[Stored records]

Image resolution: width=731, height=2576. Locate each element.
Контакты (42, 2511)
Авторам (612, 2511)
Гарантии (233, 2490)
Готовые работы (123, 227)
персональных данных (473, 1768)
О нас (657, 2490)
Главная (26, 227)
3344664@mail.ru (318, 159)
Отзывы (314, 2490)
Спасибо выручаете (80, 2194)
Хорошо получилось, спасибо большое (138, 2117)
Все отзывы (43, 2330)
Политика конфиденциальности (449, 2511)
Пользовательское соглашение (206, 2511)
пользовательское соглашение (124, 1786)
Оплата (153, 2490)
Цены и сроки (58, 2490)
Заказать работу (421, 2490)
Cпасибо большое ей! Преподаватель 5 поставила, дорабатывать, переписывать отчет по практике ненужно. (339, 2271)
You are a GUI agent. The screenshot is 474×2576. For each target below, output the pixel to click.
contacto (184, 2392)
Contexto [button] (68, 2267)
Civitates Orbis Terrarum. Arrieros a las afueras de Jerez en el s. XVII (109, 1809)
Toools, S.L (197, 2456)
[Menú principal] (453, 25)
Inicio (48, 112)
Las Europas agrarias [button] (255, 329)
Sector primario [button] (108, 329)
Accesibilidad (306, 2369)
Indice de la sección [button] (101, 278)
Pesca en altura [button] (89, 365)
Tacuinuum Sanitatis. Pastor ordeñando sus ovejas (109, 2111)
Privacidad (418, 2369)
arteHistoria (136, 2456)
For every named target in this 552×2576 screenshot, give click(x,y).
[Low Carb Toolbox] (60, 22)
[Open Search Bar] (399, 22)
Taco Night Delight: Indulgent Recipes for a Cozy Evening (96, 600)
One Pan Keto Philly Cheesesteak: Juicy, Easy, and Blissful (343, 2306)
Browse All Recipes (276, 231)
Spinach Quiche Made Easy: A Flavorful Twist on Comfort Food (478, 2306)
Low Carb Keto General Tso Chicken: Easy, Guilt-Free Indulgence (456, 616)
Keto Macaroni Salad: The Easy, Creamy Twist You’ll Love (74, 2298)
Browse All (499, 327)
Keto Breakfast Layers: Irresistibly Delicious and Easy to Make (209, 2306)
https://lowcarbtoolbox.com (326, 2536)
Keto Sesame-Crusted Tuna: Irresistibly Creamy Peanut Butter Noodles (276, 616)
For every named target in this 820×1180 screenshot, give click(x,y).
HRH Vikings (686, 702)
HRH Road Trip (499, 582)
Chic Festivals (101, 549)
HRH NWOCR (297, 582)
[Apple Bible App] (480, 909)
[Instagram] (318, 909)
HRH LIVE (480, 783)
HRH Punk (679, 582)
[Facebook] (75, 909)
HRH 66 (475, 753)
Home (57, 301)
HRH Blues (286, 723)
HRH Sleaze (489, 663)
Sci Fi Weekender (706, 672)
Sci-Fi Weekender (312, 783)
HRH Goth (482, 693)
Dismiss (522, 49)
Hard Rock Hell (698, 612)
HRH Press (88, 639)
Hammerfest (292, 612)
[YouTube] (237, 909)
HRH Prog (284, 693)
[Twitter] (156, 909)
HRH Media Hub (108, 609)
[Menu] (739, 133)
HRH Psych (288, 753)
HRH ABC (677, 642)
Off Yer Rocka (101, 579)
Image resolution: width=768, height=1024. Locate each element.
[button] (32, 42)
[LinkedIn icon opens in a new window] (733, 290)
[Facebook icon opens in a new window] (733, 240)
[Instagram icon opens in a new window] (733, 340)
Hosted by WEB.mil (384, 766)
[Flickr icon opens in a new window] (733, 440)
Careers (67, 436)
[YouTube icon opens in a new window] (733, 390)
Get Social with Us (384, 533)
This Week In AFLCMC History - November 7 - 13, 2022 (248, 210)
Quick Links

WHAT IS NEEDED: Would you give the entries back word for word?

RESPONSE AREA:
Image resolution: width=731, height=2576. Locate each element.
Контакты (42, 2511)
Авторам (612, 2511)
Гарантии (233, 2490)
Готовые работы (123, 227)
персональных данных (473, 1768)
О нас (657, 2490)
Главная (26, 227)
3344664@mail.ru (318, 159)
Отзывы (314, 2490)
Спасибо выручаете (80, 2194)
Хорошо получилось, спасибо большое (138, 2117)
Все отзывы (43, 2330)
Политика конфиденциальности (449, 2511)
Пользовательское соглашение (206, 2511)
пользовательское соглашение (124, 1786)
Оплата (153, 2490)
Цены и сроки (58, 2490)
Заказать работу (421, 2490)
Cпасибо большое ей! Преподаватель 5 поставила, дорабатывать, переписывать отчет по практике ненужно. (339, 2271)
You are a GUI agent. The screenshot is 474×2576. For each target below, output the pixel to click.
contacto (184, 2392)
Contexto [button] (68, 2267)
Civitates Orbis Terrarum. Arrieros a las afueras de Jerez en el s. XVII (109, 1809)
Toools, S.L (197, 2456)
[Menú principal] (453, 25)
Inicio (48, 112)
Las Europas agrarias [button] (255, 329)
Sector primario [button] (108, 329)
Accesibilidad (306, 2369)
Indice de la sección [button] (101, 278)
Pesca en altura [button] (89, 365)
Tacuinuum Sanitatis. Pastor ordeñando sus ovejas (109, 2111)
Privacidad (418, 2369)
arteHistoria (136, 2456)
For every named target in this 552×2576 screenshot, give click(x,y).
[Low Carb Toolbox] (60, 22)
[Open Search Bar] (399, 22)
Taco Night Delight: Indulgent Recipes for a Cozy Evening (96, 600)
One Pan Keto Philly Cheesesteak: Juicy, Easy, and Blissful (343, 2306)
Browse All Recipes (276, 231)
Spinach Quiche Made Easy: A Flavorful Twist on Comfort Food (478, 2306)
Low Carb Keto General Tso Chicken: Easy, Guilt-Free Indulgence (456, 616)
Keto Macaroni Salad: The Easy, Creamy Twist You’ll Love (74, 2298)
Browse All (499, 327)
Keto Breakfast Layers: Irresistibly Delicious and Easy to Make (209, 2306)
https://lowcarbtoolbox.com (326, 2536)
Keto Sesame-Crusted Tuna: Irresistibly Creamy Peanut Butter Noodles (276, 616)
For every named target in this 820×1180 screenshot, give click(x,y).
HRH Vikings (686, 702)
HRH Road Trip (499, 582)
Chic Festivals (101, 549)
HRH NWOCR (297, 582)
[Apple Bible App] (480, 909)
[Instagram] (318, 909)
HRH LIVE (480, 783)
HRH Punk (679, 582)
[Facebook] (75, 909)
HRH 66 (475, 753)
Home (57, 301)
HRH Blues (286, 723)
HRH Sleaze (489, 663)
Sci Fi Weekender (706, 672)
Sci-Fi Weekender (312, 783)
HRH Goth (482, 693)
Dismiss (522, 49)
Hard Rock Hell (698, 612)
HRH Press (88, 639)
Hammerfest (292, 612)
[YouTube] (237, 909)
HRH Prog (284, 693)
[Twitter] (156, 909)
HRH Media Hub (108, 609)
[Menu] (739, 133)
HRH Psych (288, 753)
HRH ABC (677, 642)
Off Yer Rocka (101, 579)
Image resolution: width=768, height=1024. Locate each element.
[button] (32, 42)
[LinkedIn icon opens in a new window] (733, 290)
[Facebook icon opens in a new window] (733, 240)
[Instagram icon opens in a new window] (733, 340)
Hosted by WEB.mil (384, 766)
[Flickr icon opens in a new window] (733, 440)
Careers (67, 436)
[YouTube icon opens in a new window] (733, 390)
Get Social with Us (384, 533)
This Week In AFLCMC History - November 7 - 13, 2022 (248, 210)
Quick Links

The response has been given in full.